PROVIDED INFORMATION —
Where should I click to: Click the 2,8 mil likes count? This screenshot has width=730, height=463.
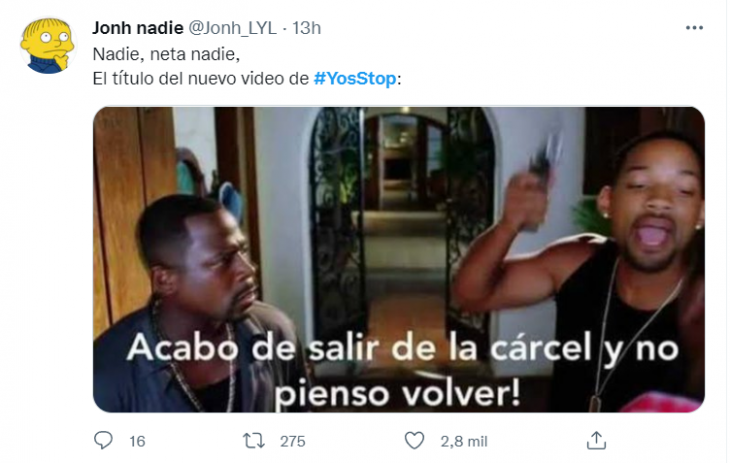click(x=464, y=441)
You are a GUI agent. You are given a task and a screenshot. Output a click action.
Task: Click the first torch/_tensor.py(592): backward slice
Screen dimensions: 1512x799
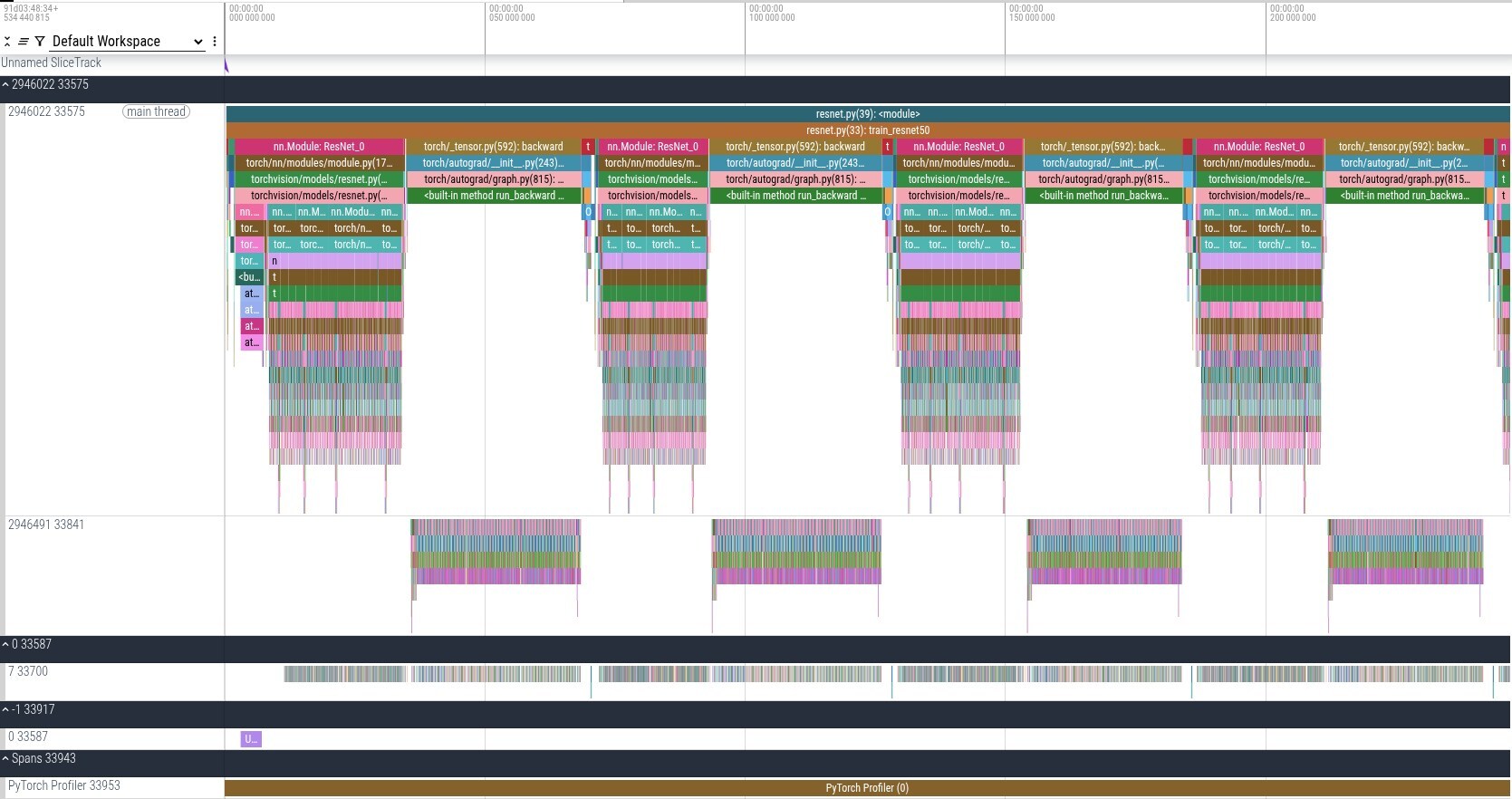click(493, 147)
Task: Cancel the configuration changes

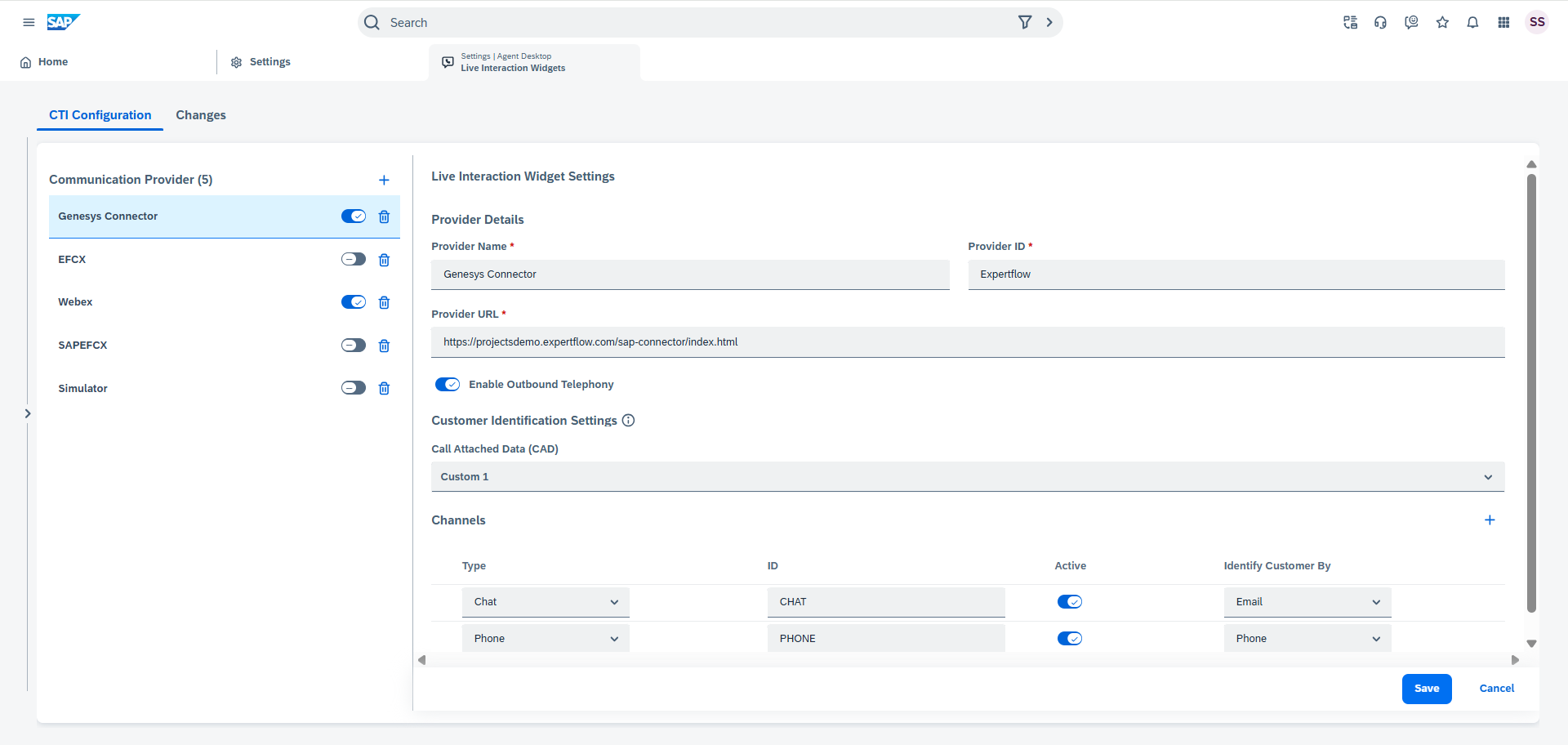Action: [1496, 689]
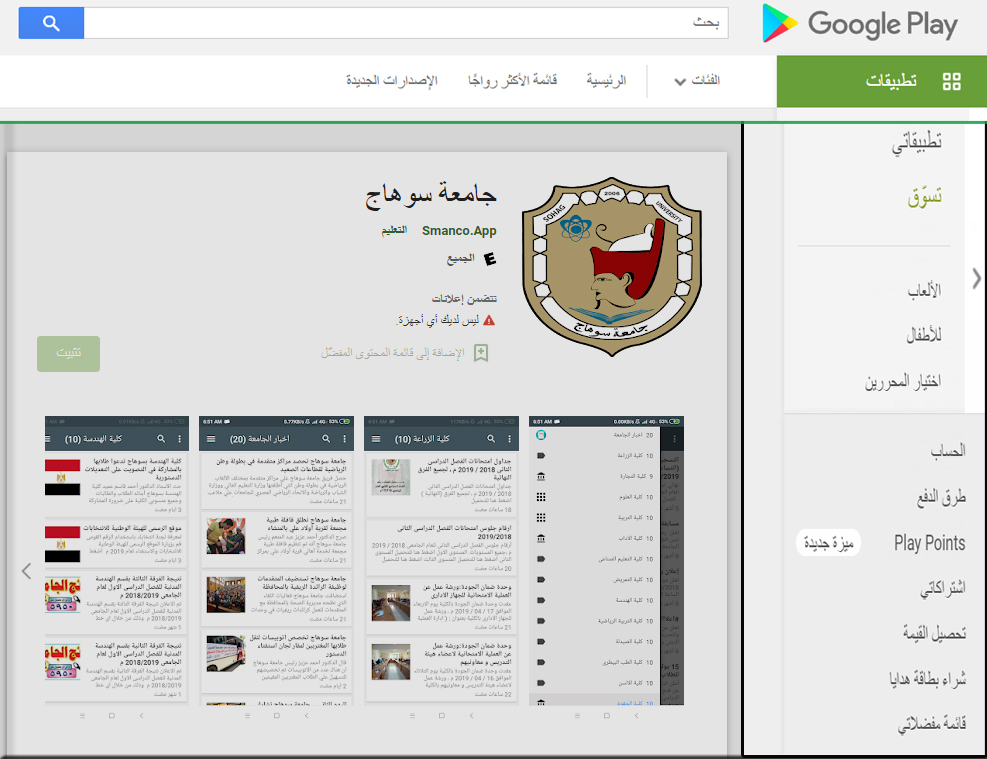Open the Play Points sidebar item

[x=929, y=544]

BRIEF —
Output each line above exactly. Skip the images.

TASK ANSWER —
Where should I click to: Click the 2,8 mil likes count? This screenshot has width=730, height=463.
click(x=464, y=441)
You are a GUI agent. You are given a task and a screenshot. Output a click action.
Task: Click the first torch/_tensor.py(592): backward slice
Screen dimensions: 1512x799
click(493, 147)
Task: Cancel the configuration changes

Action: [1496, 689]
Open the Play Points sidebar item

[x=929, y=544]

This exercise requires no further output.